One of Goldman's top IBD strats quit to do this
Frederic de Sibert knows a thing or two about the "digitalization" of banking jobs. In a 12-year career at Goldman Sachs, he spent four years working in the strats unit attached to the investment banking division (IBD), and founded IBD strats in Europe the Middle East and Africa (EMEA). Now, de Sibert has quit to do his own thing.
“I restarted the London IBD strats group, and we embedded the strats – who are effectively data scientists – into the front office," says de Sibert. "Change is coming, and both our leadership and engineering organisations are investing heavily in it, but I suspect it will be a multi-year process. “
The precise nature of de Sibert's work at Goldman is heavily shrouded in confidentiality agreements. Suffice to say, it involved the use of data to help better target the use of Goldman bankers' time and to reduce repetitive tasks like the construction of near-identical pitchbooks.
As IBD evolves, de Sibert predicts that roles for junior bankers will become more engaging: “40 years ago, banking was an apprenticeship model focused on developing people who were trusted advisors. But that became harder as the playing field became more crowded and people started turning out more and more decks and ideas."
As the analytics surrounding investment banking jobs improves, de Sibert says the improvement is driving a return to the apprentice model: "Talent is focused from the first instance on becoming trusted advisors.”
He himself, however, won't be around to see the change. De Sibert has left Goldman to create Revmo, a networking site that allows users to develop secure connections with a great degree of control than allowed by something like LinkedIn.
“Our hypothesis is that people who control either financial or relationship capital don’t want to publicize everyone they know, but would still like to search for contacts,” says De Sibert. “Many people in banking, or any other service industry, are wary of disintermediation...Our aim is to build technology that will prevent disintermediation, preserve client and user privacy, but that will facilitate collaboration.”
Some of Revmo's early adopters are expected to be founders and venture capitalists, who will be beneficiaries of its private and secure networks. Ultimately, De Sibert hopes bankers will use the fee-paying platform too.

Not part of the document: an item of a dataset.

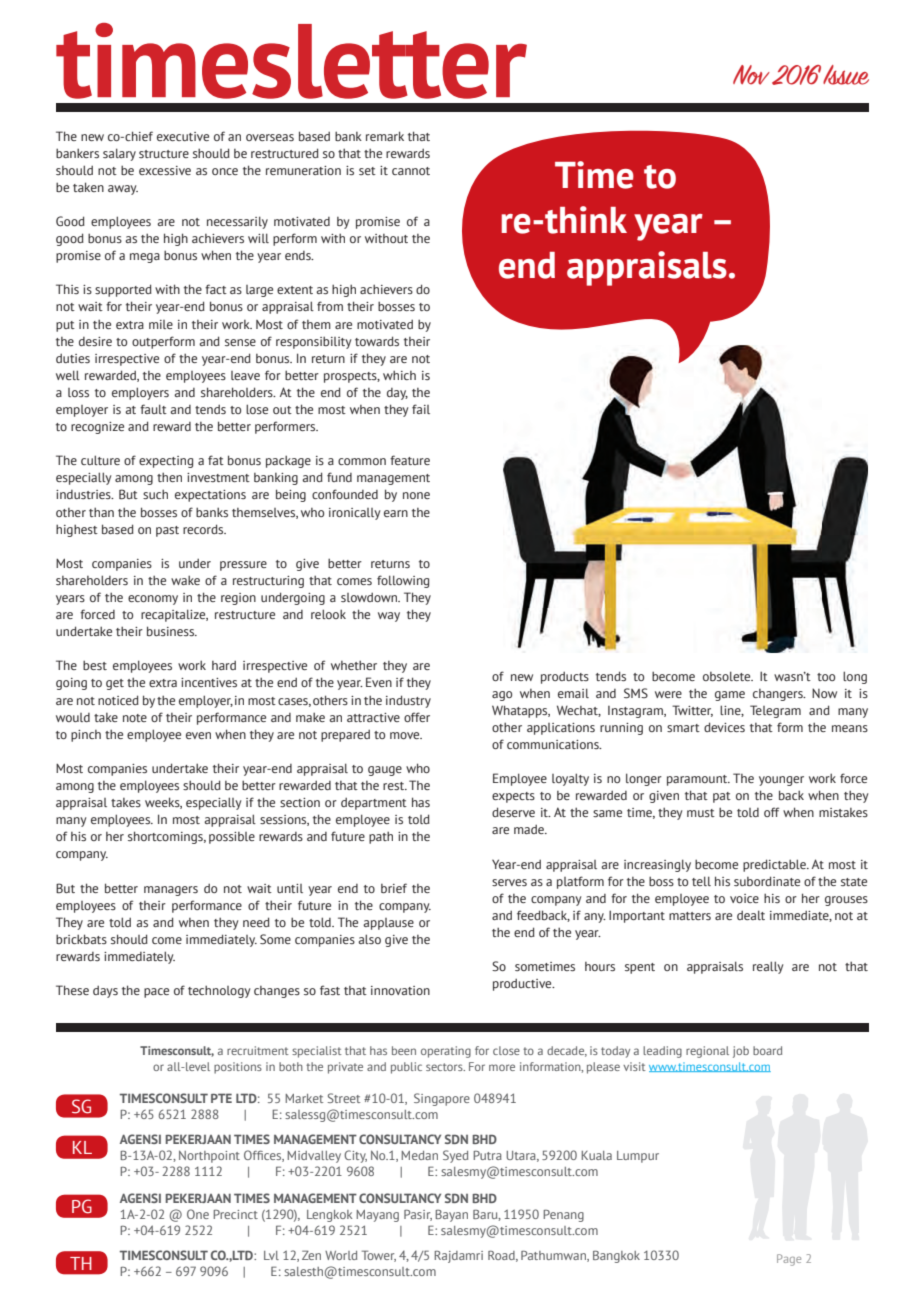  Describe the element at coordinates (502, 696) in the screenshot. I see `ago` at that location.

De Sibert isn't the first Goldman strat to leave for a start-up: it's something of a trend. However, he's particularly well-placed to discern what kinds of innovations might be coming next in the investment banking space.
More than anything else, de Sibert says junior bankers are learning how to code. "For seven years since 2013, he worked directly with George Lee, then a TMT banker, now Goldman's co-CIO. “Six years ago I participated in my first IBD new hire orientation, in which we talked about Strats. I asked for a show of hands for who knew how to code in R/Python/any language and around 1 in 10 people put their hands up. A year or so ago, I asked the same question and 75% said they had, and most of those had exposure to Python or R.”